On the high end, well funded digital publishers from BuzzFeed to Vice to the Atlantic excelled at publishing high-quality journalism. And on the low end, Substack emerged to let solo creators develop thriving, sustainable careers by offering individual subscriptions. (See my ethics disclosure about Substack.) In such a world, Medium had no obvious advantage. With its owned and operated publications gone, it became a general-interest web magazine staffed by freelancers and dependent on Google.
Another former employee noted that, for all the pivots over the years, Williams always seemed a step behind.
“I’d say you could describe the Ev era of Medium as a series of digital publishing experiments that often felt of the zeitgeist without ever defining it,” the employee said. “A lot of the work Medium did over the years genuinely had an impact, but it often felt, for whatever reason, like Ev made it a point not to lean into this work. He meandered and never seemed satisfied. And eventually Twitter evolved to support more of the kind of publishing that had originally been native to Medium, and Substack came along and ate the platform’s lunch.”

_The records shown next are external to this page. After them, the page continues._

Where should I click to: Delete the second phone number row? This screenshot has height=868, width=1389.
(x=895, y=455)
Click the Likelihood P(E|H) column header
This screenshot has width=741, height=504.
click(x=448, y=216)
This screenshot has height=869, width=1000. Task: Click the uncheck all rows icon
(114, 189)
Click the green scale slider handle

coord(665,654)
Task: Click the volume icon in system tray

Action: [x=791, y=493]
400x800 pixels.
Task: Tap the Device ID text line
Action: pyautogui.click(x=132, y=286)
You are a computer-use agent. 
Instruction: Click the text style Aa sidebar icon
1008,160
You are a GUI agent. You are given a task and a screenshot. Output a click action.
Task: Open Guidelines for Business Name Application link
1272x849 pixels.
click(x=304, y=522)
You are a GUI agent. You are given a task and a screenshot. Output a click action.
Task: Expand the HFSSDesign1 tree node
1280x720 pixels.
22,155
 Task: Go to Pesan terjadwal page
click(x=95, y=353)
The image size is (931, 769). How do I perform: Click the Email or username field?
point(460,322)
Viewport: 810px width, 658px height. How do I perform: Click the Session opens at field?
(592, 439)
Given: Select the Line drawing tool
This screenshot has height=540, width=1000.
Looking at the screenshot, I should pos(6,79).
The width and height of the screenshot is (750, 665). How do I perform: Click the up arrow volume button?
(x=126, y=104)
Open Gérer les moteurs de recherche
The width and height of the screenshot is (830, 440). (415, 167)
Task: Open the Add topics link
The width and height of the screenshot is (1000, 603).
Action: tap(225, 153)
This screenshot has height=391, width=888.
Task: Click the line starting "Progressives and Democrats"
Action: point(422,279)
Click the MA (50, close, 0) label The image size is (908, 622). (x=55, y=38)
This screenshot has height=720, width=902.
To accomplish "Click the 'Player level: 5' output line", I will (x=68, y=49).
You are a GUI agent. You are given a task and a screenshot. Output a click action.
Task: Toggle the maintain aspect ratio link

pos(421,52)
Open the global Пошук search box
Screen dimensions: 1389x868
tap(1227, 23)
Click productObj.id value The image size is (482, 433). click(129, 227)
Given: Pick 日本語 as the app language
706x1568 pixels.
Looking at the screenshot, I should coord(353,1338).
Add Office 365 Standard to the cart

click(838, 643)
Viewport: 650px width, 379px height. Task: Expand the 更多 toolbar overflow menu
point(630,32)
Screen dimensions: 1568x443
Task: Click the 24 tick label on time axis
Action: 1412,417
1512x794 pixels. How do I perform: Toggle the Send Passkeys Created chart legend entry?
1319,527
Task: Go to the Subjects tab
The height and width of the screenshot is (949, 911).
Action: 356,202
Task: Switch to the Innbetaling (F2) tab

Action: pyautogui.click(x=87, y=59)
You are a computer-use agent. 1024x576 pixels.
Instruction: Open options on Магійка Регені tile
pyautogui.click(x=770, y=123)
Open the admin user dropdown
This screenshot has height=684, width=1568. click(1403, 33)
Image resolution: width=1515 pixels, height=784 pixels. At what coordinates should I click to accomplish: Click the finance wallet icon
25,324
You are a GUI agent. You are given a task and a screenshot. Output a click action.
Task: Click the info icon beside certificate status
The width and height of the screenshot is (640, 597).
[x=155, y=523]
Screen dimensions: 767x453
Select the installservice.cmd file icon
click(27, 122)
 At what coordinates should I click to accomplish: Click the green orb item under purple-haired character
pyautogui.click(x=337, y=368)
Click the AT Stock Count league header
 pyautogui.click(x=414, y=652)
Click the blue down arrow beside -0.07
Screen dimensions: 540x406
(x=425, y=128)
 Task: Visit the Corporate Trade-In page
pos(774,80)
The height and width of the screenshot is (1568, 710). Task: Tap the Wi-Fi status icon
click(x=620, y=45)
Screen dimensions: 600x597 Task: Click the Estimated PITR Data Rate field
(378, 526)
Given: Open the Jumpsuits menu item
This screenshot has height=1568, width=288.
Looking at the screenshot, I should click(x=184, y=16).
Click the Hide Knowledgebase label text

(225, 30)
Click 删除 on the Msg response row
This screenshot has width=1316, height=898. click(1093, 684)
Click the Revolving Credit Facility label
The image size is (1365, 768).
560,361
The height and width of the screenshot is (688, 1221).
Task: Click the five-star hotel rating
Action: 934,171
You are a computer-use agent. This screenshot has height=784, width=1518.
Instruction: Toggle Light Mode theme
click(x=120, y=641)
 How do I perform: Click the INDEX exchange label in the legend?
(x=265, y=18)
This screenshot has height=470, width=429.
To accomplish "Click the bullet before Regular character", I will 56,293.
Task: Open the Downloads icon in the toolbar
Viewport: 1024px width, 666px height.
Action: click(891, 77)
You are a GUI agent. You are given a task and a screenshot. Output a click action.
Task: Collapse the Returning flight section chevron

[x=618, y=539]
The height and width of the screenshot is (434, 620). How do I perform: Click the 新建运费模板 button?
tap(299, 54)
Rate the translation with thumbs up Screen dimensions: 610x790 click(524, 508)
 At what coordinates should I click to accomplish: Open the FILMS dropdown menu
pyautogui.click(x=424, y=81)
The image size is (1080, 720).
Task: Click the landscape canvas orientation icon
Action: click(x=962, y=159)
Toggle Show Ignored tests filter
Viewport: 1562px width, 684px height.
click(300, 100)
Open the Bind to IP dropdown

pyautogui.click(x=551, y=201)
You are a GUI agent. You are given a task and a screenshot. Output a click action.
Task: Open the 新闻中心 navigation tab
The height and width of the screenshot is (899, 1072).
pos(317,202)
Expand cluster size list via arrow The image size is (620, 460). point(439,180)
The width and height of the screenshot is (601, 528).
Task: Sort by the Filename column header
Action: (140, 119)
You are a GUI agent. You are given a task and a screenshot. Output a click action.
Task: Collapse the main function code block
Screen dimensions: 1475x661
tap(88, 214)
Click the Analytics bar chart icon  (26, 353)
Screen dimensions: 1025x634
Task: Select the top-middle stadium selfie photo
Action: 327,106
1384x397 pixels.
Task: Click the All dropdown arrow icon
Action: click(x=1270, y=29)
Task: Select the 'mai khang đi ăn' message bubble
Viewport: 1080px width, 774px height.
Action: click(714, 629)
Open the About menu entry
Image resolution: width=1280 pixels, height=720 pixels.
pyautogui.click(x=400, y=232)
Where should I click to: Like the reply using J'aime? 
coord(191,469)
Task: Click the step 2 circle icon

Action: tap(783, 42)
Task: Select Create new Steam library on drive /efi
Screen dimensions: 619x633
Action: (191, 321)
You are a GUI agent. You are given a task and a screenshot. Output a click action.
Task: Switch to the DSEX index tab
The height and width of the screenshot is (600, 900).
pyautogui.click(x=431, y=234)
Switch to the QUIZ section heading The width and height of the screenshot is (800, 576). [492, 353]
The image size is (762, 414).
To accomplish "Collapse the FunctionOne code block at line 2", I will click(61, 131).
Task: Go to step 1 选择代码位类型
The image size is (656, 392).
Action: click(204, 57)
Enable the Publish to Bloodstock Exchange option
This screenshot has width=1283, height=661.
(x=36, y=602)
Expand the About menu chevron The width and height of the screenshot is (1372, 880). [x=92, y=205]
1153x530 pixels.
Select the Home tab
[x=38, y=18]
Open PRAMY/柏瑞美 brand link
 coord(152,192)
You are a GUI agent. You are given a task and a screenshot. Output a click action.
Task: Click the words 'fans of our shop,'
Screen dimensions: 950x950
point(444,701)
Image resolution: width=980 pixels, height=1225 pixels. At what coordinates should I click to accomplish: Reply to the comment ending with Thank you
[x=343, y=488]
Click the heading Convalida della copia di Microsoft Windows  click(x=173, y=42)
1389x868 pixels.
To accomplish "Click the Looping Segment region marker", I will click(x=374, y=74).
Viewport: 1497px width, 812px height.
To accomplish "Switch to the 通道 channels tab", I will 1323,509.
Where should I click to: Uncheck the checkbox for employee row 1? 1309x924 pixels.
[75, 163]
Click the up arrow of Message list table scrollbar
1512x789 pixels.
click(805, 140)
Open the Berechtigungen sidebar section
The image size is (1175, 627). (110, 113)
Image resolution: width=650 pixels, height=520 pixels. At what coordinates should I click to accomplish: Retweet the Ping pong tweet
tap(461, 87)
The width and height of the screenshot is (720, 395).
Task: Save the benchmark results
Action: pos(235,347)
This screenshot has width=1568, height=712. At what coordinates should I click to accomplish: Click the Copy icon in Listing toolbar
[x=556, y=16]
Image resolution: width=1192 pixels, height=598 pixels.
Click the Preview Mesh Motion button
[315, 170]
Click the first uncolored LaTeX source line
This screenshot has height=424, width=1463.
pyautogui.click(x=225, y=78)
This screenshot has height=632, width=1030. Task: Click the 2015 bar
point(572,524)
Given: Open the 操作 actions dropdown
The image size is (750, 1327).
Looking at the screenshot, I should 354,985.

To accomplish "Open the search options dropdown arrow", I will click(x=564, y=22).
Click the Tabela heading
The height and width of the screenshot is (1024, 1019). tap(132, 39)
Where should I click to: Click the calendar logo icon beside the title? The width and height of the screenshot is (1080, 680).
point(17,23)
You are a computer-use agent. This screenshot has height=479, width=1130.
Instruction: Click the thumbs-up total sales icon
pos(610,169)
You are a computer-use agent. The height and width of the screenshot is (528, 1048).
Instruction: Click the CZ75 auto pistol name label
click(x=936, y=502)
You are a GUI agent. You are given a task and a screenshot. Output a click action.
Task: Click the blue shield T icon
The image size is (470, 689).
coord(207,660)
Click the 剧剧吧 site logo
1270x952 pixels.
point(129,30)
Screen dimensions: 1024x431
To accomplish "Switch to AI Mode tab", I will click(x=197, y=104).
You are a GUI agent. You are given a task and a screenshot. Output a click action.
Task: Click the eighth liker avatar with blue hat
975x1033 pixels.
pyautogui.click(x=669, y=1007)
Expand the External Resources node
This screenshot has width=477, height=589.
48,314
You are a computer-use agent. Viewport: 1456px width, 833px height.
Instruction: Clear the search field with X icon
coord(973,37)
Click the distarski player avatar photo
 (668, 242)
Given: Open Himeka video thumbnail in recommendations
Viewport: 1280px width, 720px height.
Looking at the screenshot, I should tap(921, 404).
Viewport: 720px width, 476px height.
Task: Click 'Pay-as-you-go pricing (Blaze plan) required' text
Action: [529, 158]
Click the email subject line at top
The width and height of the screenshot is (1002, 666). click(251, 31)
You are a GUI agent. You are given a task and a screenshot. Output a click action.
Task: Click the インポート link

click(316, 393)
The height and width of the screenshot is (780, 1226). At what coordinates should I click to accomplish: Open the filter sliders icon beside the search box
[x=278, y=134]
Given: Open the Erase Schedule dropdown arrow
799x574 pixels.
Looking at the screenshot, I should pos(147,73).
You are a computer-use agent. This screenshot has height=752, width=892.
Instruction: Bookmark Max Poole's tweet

“He’s a little bit of a mystery to me,” the employee aded. “I hope a leadership shakeup is good for the company and the people who work there.”
A third former employee told me my assessment of Williams — essentially, a callous dilettante — was unfair.
“I think he was trying to solve a really hard problem, it kept not working, and he screwed a lot of people over to varying degrees by continually changing his approach,” the employee said. “But he really did try a lot of things, and it wasn’t necessarily obvious that they’d fail until somebody with a ton of money tried it.”
Medium declined to comment, as did incoming CEO Stubblebine. (“I need to get my feet under me first,” he told me over direct message. “But after that I expect to be pretty chatty.”)
The challenge for Stubblebine is the same as it was for Williams: after 10 long years, there is very little that Medium hasn’t already tried. It was always grandiose to suggest that a humble blogging platform could fix the internet. Now Williams has kicked himself upstairs, and it will be up to someone else to try to fix his company.